SUPPLIED ENTRIES:

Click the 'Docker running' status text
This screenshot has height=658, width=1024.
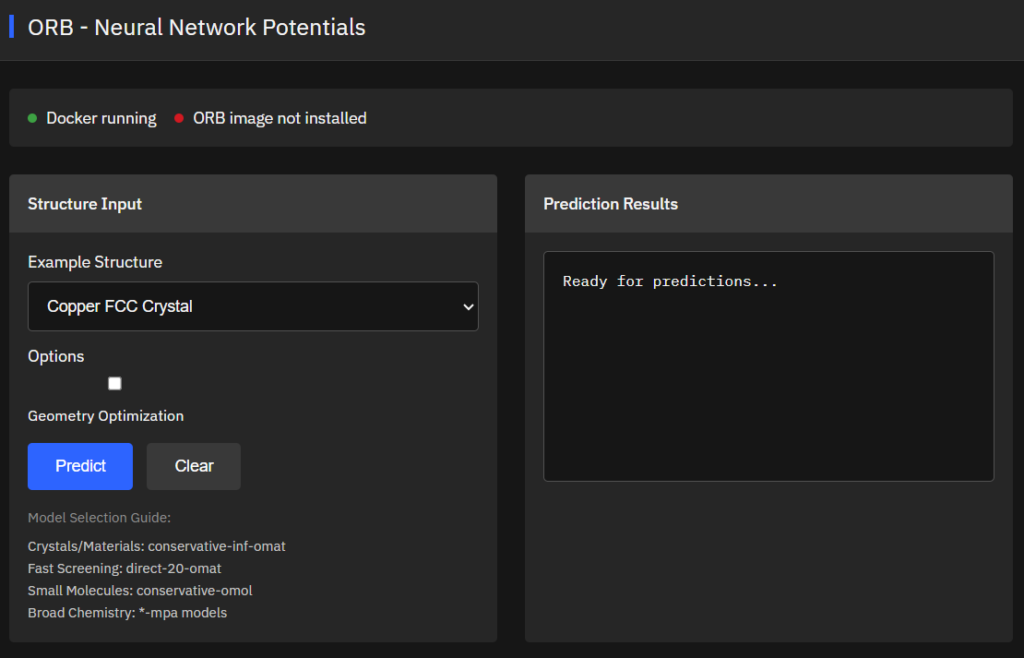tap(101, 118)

* * *

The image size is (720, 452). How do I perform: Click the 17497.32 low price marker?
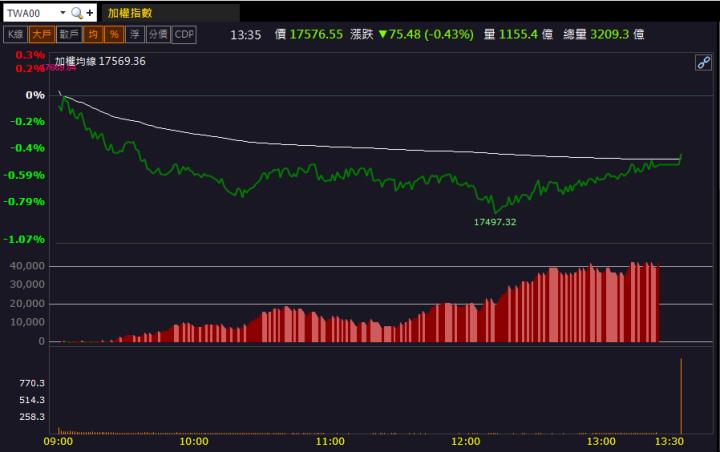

* * *

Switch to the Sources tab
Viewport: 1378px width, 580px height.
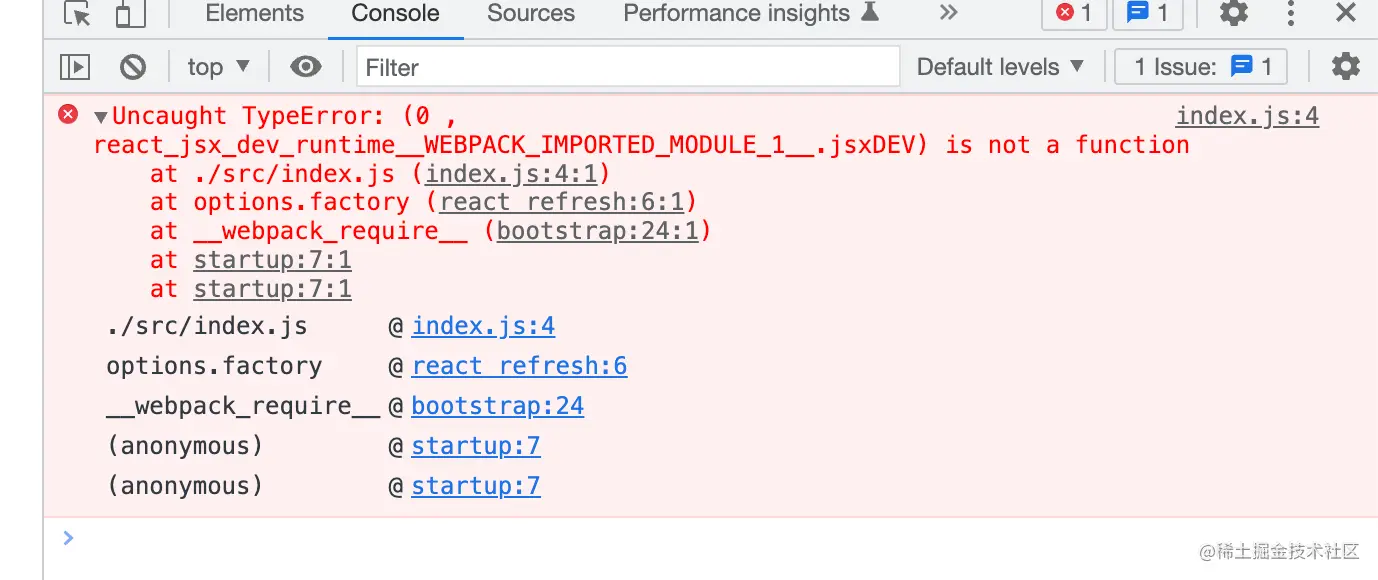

EXERCISE BRIEF: Lines containing "Click" in the records above: how many are there? Give only the number.

YOUR SOLUTION: 2